He suggested a trial separation through the end of this month since hes going to his sister's house in California, and I told him that I may need longer than that. I found myself Googling what's involved with separating and divorce procedures in New York State in recent weeks. It's comforting to know that other people have been in the same type of situations.


----------



## pragmaticGoddess

I think it’s time to be honest with your children. They have figured it out and to hide it is more damaging. They know that something is wrong with their and they need you on their side. Covering up for their dad demonstrates you are on dad’s side, opposite from them. They already have one crippled parent, don’t give them another one. 

You can read Love is a Choice which deals with codependency in relationships and start to think about yourself and your children. Your husband needs professional help, you’re right. Your job is to ensure he gets that help but you cannot help him on your own. Don’t try to be his rescuer. Don’t be a martyr.


----------



## EleGirl

@dburger82

I moved your post out of the old thread that you posted on so that you have a thread of your own.

There are many people who have dealt with the issues you are dealing with. it's one of the reasons that divorce exists... because sometimes the people we marry turn out to not be good partners.
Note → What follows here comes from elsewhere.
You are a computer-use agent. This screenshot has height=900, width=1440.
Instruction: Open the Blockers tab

A person who has a drug addiction is married first to the drug.

Have you spoken to any attorneys yet?


----------



## dburger82

EleGirl said:


> @dburger82
> 
> I moved your post out of the old thread that you posted on so that you have a thread of your own.
> 
> There are many people who have dealt with the issues you are dealing with. it's one of the reasons that divorce exists... because sometimes the people we marry turn out to not be good partners. A person who has a drug addiction is married first to the drug.
> 
> Have you spoken to any attorneys yet?


I haven't spoken to an attorney just yet, but as I said in the other post, I will be by the end of next week.


----------



## EleGirl

dburger82 said:


> I haven't spoken to an attorney just yet, but as I said in the other post, I will be by the end of next week.


Have you found a good source of information on divorce in your state?


----------



## Chisox

Can I ask what religion you and your husband are?


----------



## dburger82

EleGirl said:


> Have you found a good source of information on divorce in your state?
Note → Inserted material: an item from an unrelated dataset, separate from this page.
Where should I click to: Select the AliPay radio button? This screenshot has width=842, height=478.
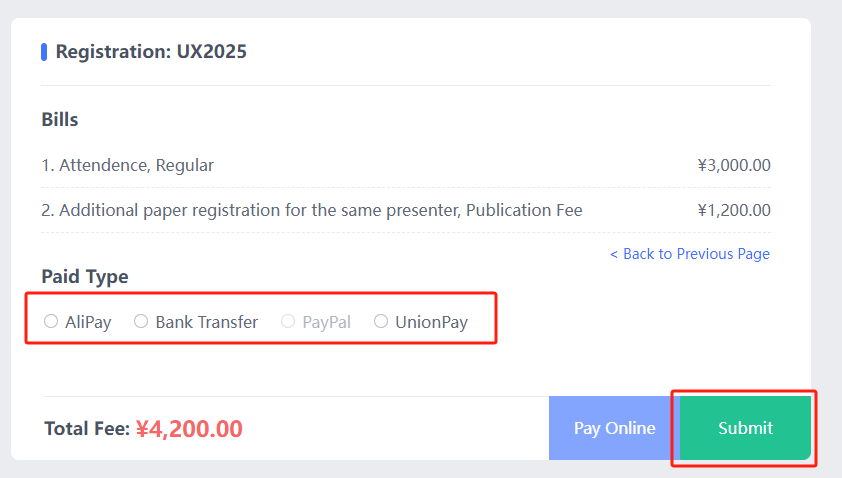click(x=51, y=321)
Yes I have. In NYS, there are 7 reasons for divorce to happen, but it seems as though in order for most, all finances need to be separated and resolved prior to filing. This is part of why I want to speak to a lawyer first to make sure we do this as efficiently as possible. Worst case, we will enter into a separation agreement. Best case, divorce proceedings will be underway by Easter.


----------



## EleGirl

dburger82 said:


> Yes I have. In NYS, there are 7 reasons for divorce to happen, but it seems as though in order for most, all finances need to be separated and resolved prior to filing. This is part of why I want to speak to a lawyer first to make sure we do this as efficiently as possible. Worst case, we will enter into a separation agreement. Best case, divorce proceedings will be underway by Easter.


Division of finances is usually a large part of the divorce process, not done before the divorce is started. There are two main issues in divorce. One is custody of the children and the other is finances... this is because once a couple arrives at the stage of a divorce, there is nothing left but settling the finances and taking care of the children.

Who told you that all finances need to be separated and resolved prior to filing?


----------



## EleGirl

New York also has no-fault divorce laws. It's much easier and cheaper to file no-fault since you don't have to prove the fault. 


https://www.legalzoom.com/articles/no-fault-and-fault-based-divorce-in-new-york-a-checklist


----------



## dburger82

EleGirl, stuff I read online says that a no-fault divorce requires everything to be settled prior to final filing. I am so overwhelmed by this process that I know for sure I need a lawyer. I couldn't get a hold of the one today due to being closed for the holiday (they reopen on Wednesday). I am calling at 8:30am to try and set up something for this week. His family is full of lawyers (albeit not divorce lawyers) and he has been with them for the last 5 days so I need to get my lawyer in place ASAP.

We talked on Christmas Eve and I told him I cannot continue on. We will move forward with divorce proceedings and I have already put mine and my son's phones into my own name.


----------